Na realidade o nome do livro é mais complexo. Wild: From Lost to Found on the Pacific Crest Trail. Mas chamemos-lhe apenas Wild, que é também o título do filme inspirado na volume escrito por Cheryl Strayed.
A Cheryl foi marcada para a vida por algo traumatizante: o falecimento precoce da sua mãe, que contava 45 anos, e ela, 23. Se os anos que antecederam o drama não tinham sido propriamente estáveis, o desaparecimento do seu pilar lançou Cheryl no caminho das drogas, do sexo promíscuo. Divorciou-se, perdeu-se e andou à deriva durante três anos. Até encontrar algo a que se agarrar: o desafio de caminhar o PCT. Pacific Crest Trail. Mais de 4.000 quilómetros a pé.
Um dia pegou num livro, ao acaso, enquanto esperava para pagar a conta do supermercado. Era um guia deste trilho para caminhantes. Na altura não ligou, mas a ideia foi germinando, tornou-se imparável. E aconteceu. O livro de que hoje falamos é sobretudo a narrativa da experiência de Cheryl no PCT.
A prosa inicia-se, já se adivinha, com uma retrospectiva. Na realidade, tecnicamente, começa com um flashback, uma situação que ocorre a meio da aventura. E depois sim, regressa uns anos atrás, consolida-se, enquadra tudo. Somos levados para o mundo em colapso de Cheryl, vamos com ela ao fundo e depois, de repente, estamos a seu lado enquanto dá os primeiros passos no deserto, transportando um peso literal e metafórico: a sua enorme mochila, desadequada, mal planeada, pesada, monstra… monstra… foi esse o nome que ela lhe deu e pensamos que ali transporta todo o seu passado, uma vida que ameaça arrastá-la de novo.

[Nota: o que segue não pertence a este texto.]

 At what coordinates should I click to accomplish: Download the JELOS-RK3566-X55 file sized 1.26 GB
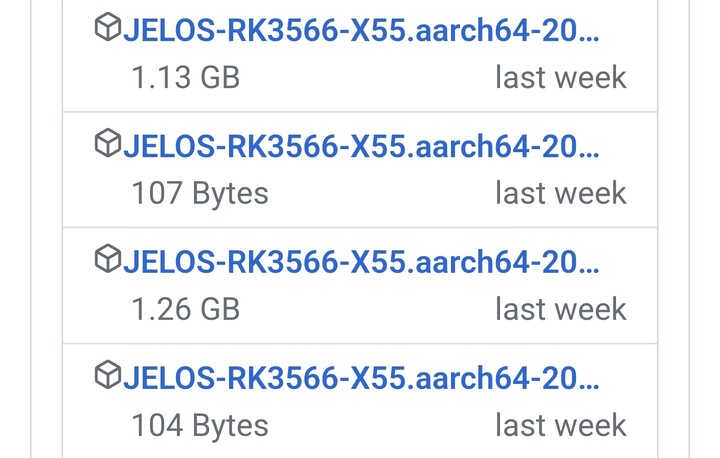(361, 262)
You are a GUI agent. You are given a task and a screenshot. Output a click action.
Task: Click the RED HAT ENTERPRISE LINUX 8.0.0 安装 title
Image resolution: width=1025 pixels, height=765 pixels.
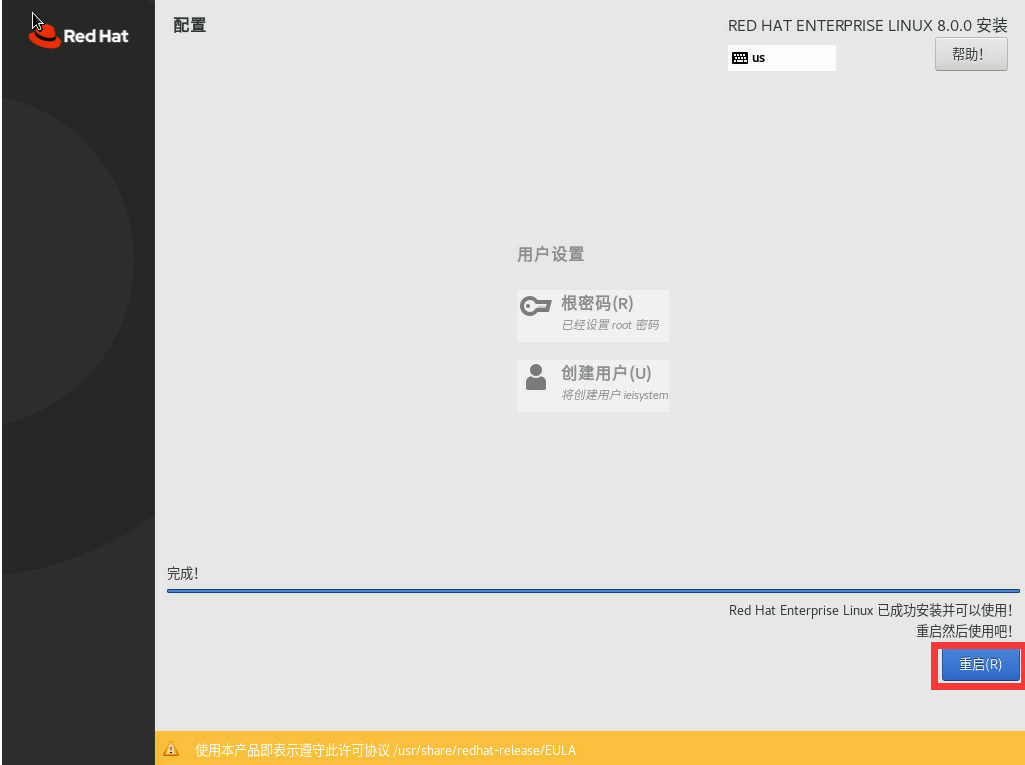pos(867,26)
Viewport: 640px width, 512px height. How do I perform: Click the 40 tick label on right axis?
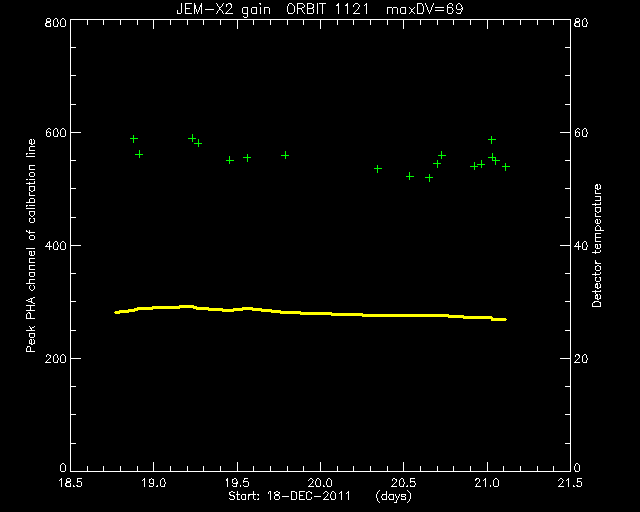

Mas aos poucos o trilho inicia o seu longo trabalho. Vai-lhe limpando a alma e moldando-lhe o corpo. Abraça-a, transporta-a para uma realidade que lhe é estranha. Conhece outros caminhantes, quase todos mais experientes. Aprende, aperfeiçoa-se. Sente medo, angústia, cansaço. Mas não se deixa vencer, continua, sempre. Até ao fim.
Como livro é uma delícia. Passa por um teste complicado, a incorporação de um drama pessoal que marca tudo o que se passa ao longo das páginas, e que poderia ter resvalado para uma pieguice intíma com poucos atractivos para o leitor. Mas não. A integração da dor de Cheryl funciona no contexto da obra. Integra-se nas aventuras que ela vive e que para muitos serão que é procuram. É um excelente livro de verão ou de lareira. Lê-se num instante, graças à prosa agradável e bem ritmada. Nunca se torna aborrecido e recomenda-se. Para os que gostam de caminhar ou simplesmente de uma boa história.
Apesar de ter lido esta obra na sua língua original, está disponível uma versão em português que pode ser adquirida, por exemplo, na FNAC: Livre – Uma História de Autodescoberta, Sobrevivência e Coragem. Uma interpretação do título que leva desde logo a temer o pior para o que se segue, em termos de tradução.